▸ Textauszug
16. Mai 2025 Tag 18 Morwenstow – Bude
Am nächsten Morgen komme ich mit meinem Zeltnachbarn ins Gespräch. Letztens war er schon deutlich vor mir unterwegs, heute hat er ein Frühstück im Gasthof bestellt und das gibt es nicht vor 8:00 Uhr. Er erweist sich als netter Londoner, der eine Woche auf dem Pfad gewandert ist. Morgen wird er vom Ziel der heutigen Etappe aus wieder nach Hause fahren. Wir tauschen uns ein wenig über unsere Wandererfahrungen aus. Dann packe ich meinen Kram und verabschiede mich von ihm und Bush Inn. Auf zu des Spaziergangs zweitem Teil!
Zurück auf dem SWCP kommt nach kurzer Zeit ein Hinweisschild in Sicht: HAWKERS HUT.

▸ Bereitgestelltes Material
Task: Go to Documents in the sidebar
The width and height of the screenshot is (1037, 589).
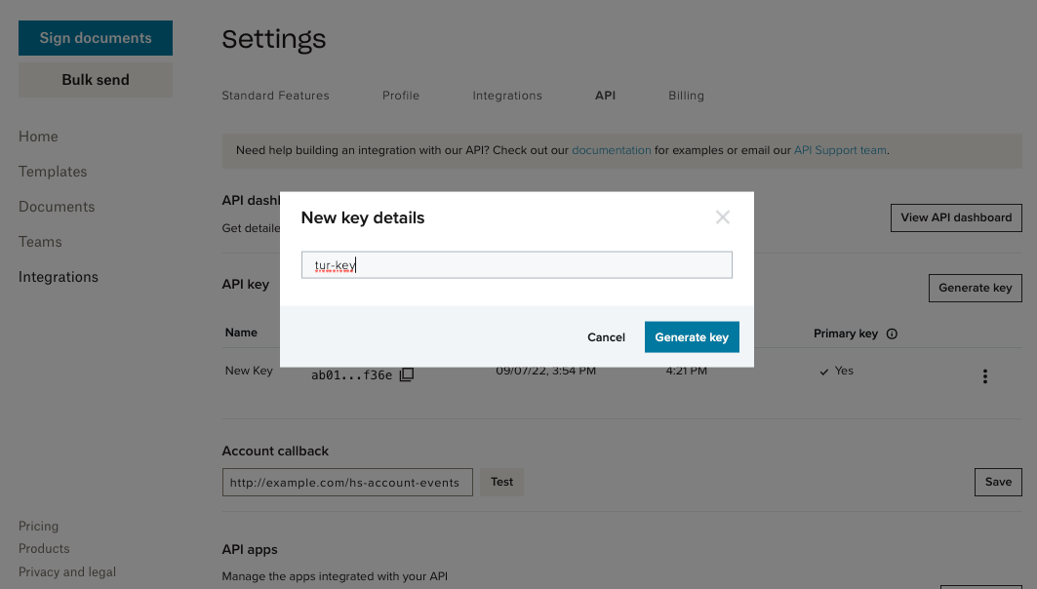Action: click(x=57, y=206)
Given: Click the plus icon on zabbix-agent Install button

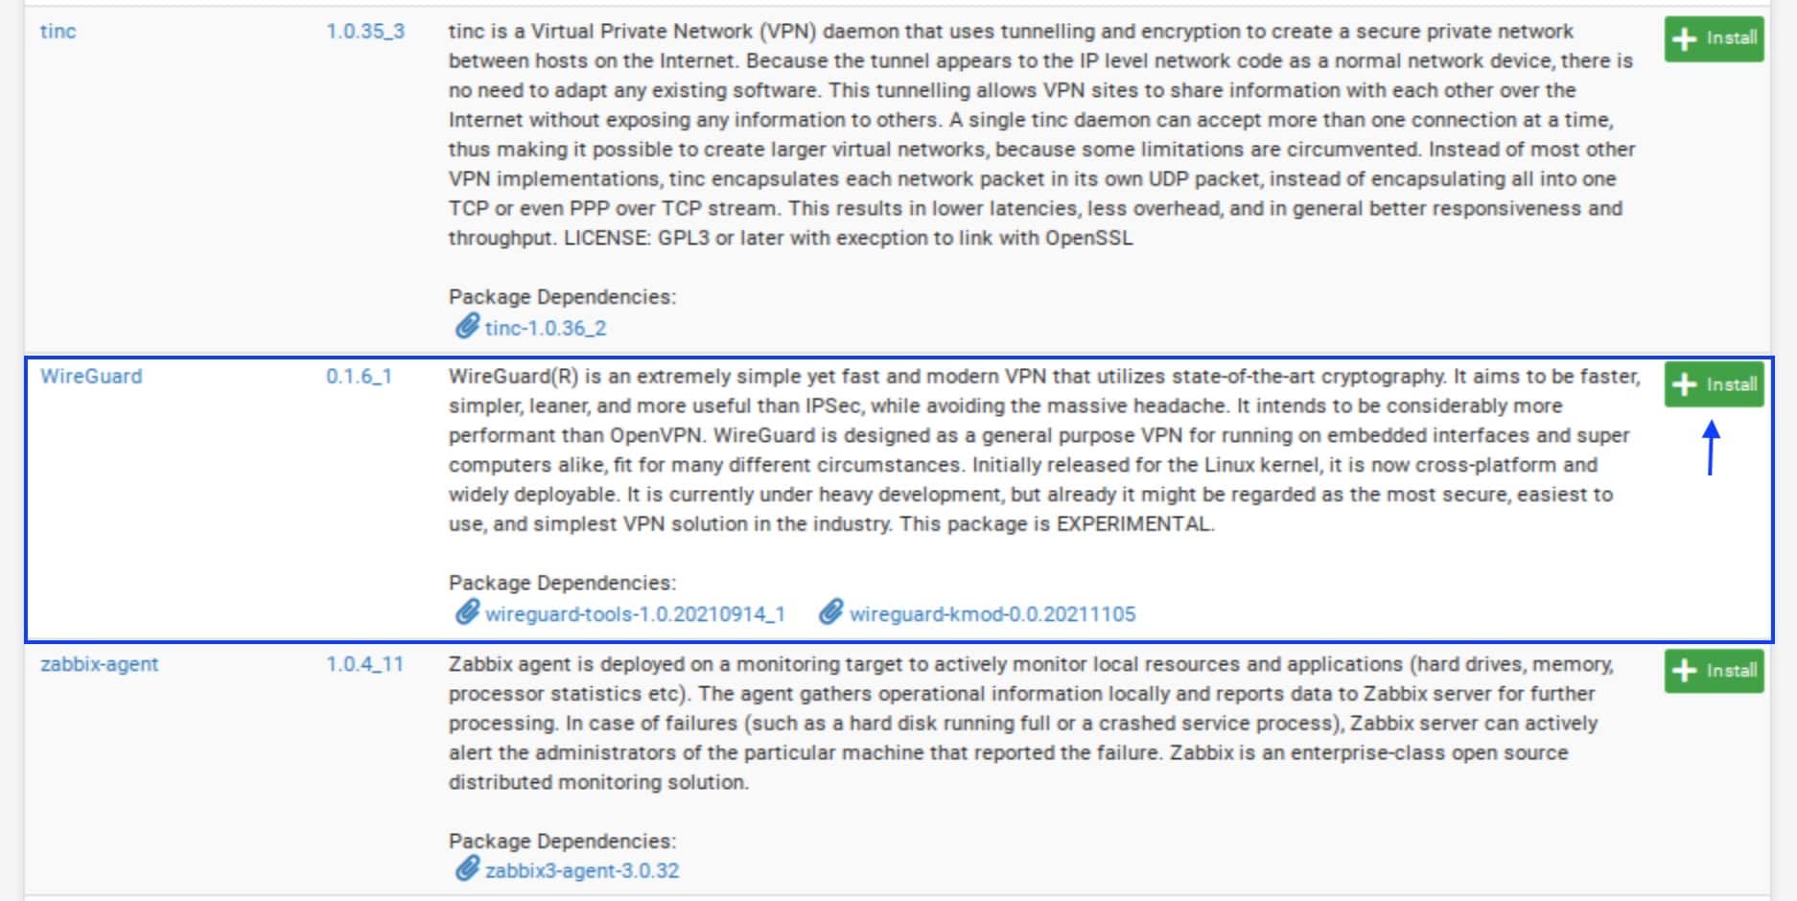Looking at the screenshot, I should [x=1684, y=670].
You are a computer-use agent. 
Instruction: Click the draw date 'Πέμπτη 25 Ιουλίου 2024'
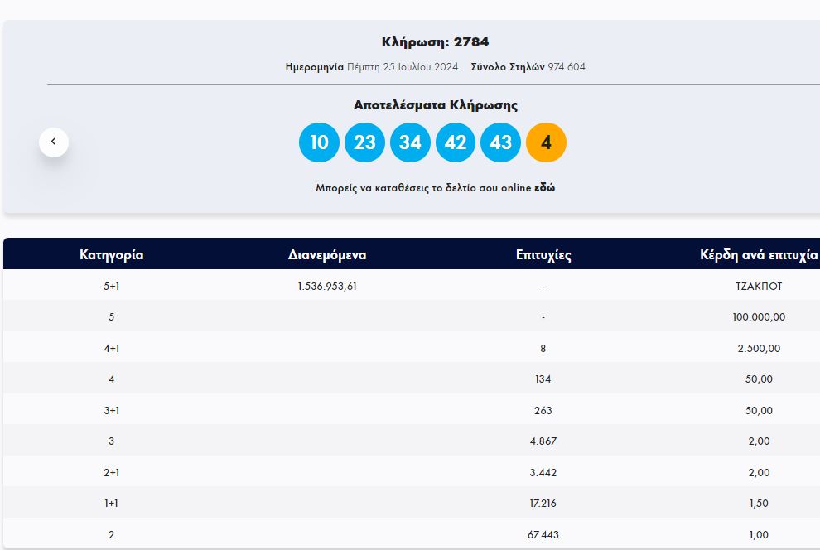click(x=403, y=67)
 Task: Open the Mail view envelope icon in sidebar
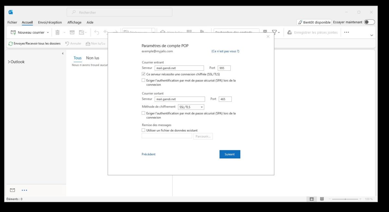13,190
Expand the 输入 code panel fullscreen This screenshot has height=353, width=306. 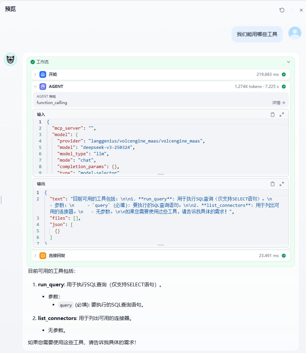tap(282, 115)
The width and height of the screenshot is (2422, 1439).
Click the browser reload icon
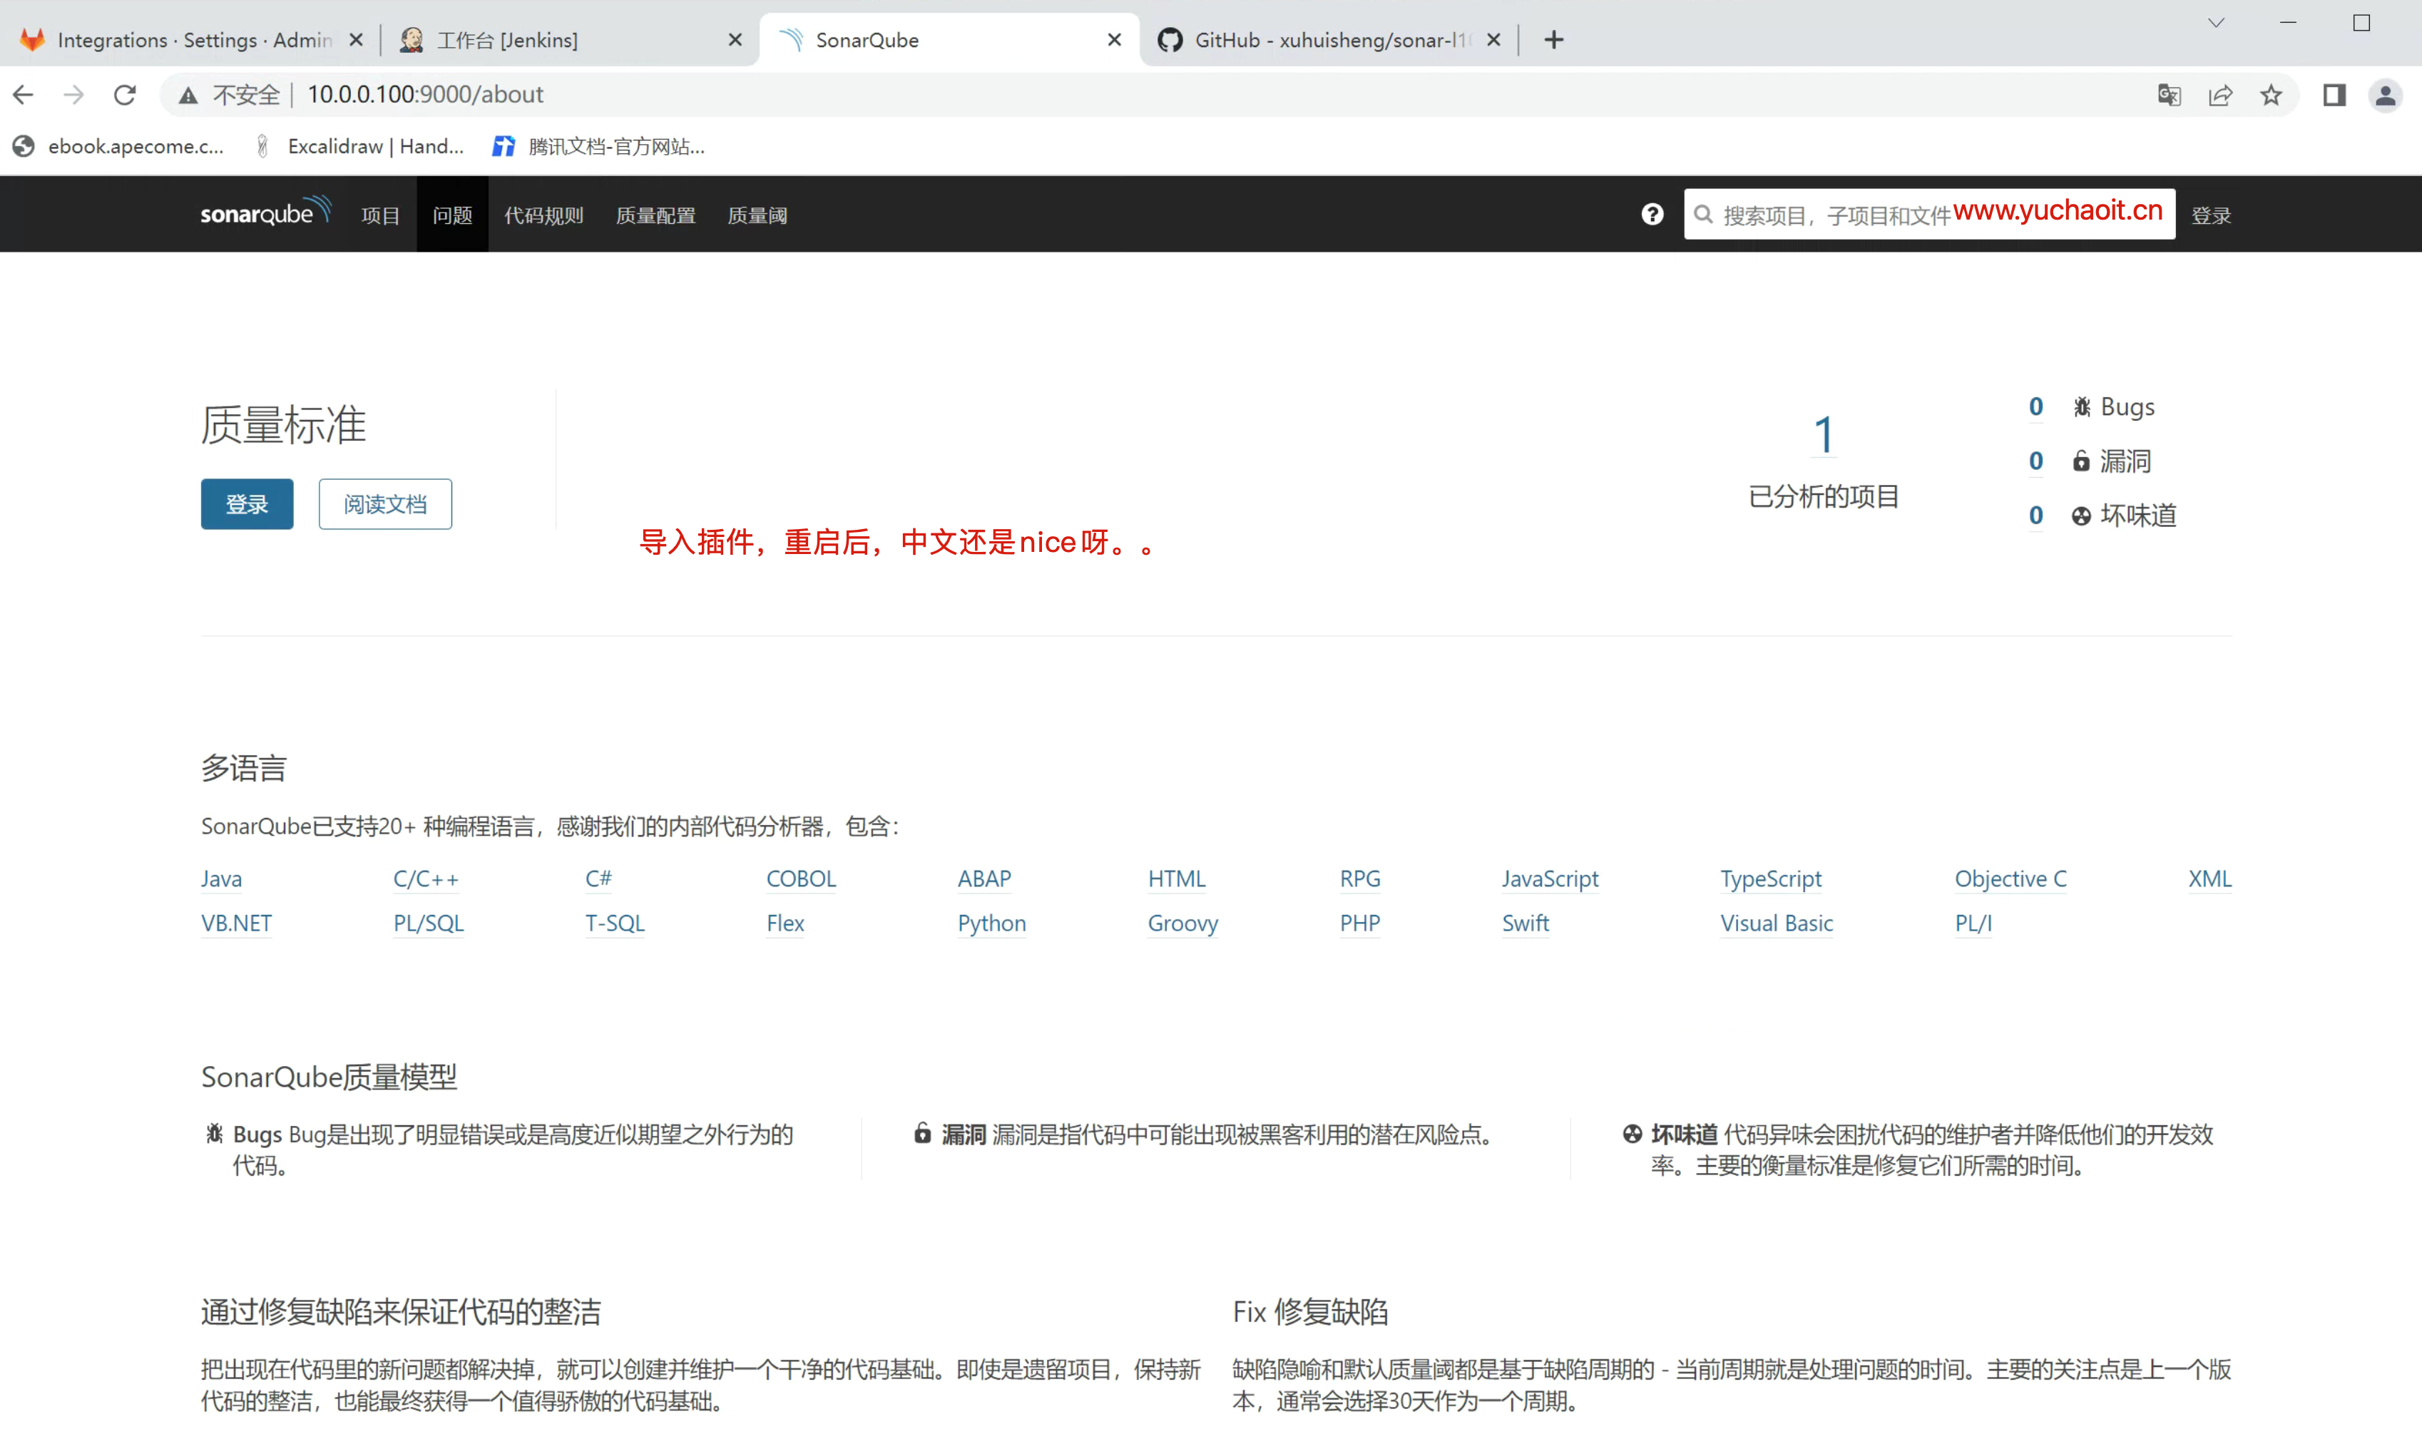tap(125, 95)
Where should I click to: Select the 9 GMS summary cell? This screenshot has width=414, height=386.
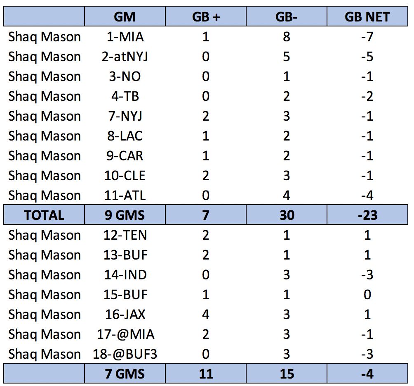tap(125, 215)
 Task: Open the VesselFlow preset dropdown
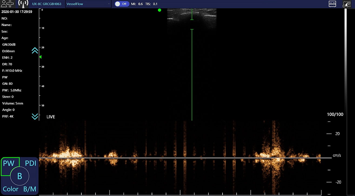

▸ Aufgabe A
Gib in den Datensätzen alles von der Zeile mit „Where should I“ bis hinunter zum Ende der Datensätze vollständig wieder, beide Enden eingeschlossen, und verschiebe dabei jede Koordinate in den Antworten um -71. Lass die Bilder weg.
▸ Aufgabe B
Führe den Reisebericht über die Wanderetappe von Morwenstow nach Bude nach seinem letzten Satz fort.
Der Reisebericht und die Datensätze hängen nicht miteinander zusammen.

▸ Antwort A
Where should I click to: Select the 9 GMS summary cell? This screenshot has width=414, height=386.
tap(54, 144)
 Task: Open the VesselFlow preset dropdown

▸ Antwort B
Ich habe darüber im Reiseführer gelesen: Robert Stephen Hawker war von 1834 bis zu seinem Tod im Jahr 1875 Vicar der Gemeinde Morwenstow. Er hat diese kleine Hütte aus Treibholz unterhalb des Cliffrandes gebaut. Dort soll er häufig gesessen, Morphium geraucht und geschriftstellert haben. Offenbar eine einigermaßen exzentrische Figur in bordeauxrotem Gehrock, blauem Pullover, gelbem Poncho und hohen Fischerstiefeln soll er seine Katze wegen mausens am Sonntag exkommuniziert und ein Schwein als Haustier gehabt haben. Seine Werke jedenfalls scheinen dem damaligen Publikum nicht unbekannt gewesen zu sein.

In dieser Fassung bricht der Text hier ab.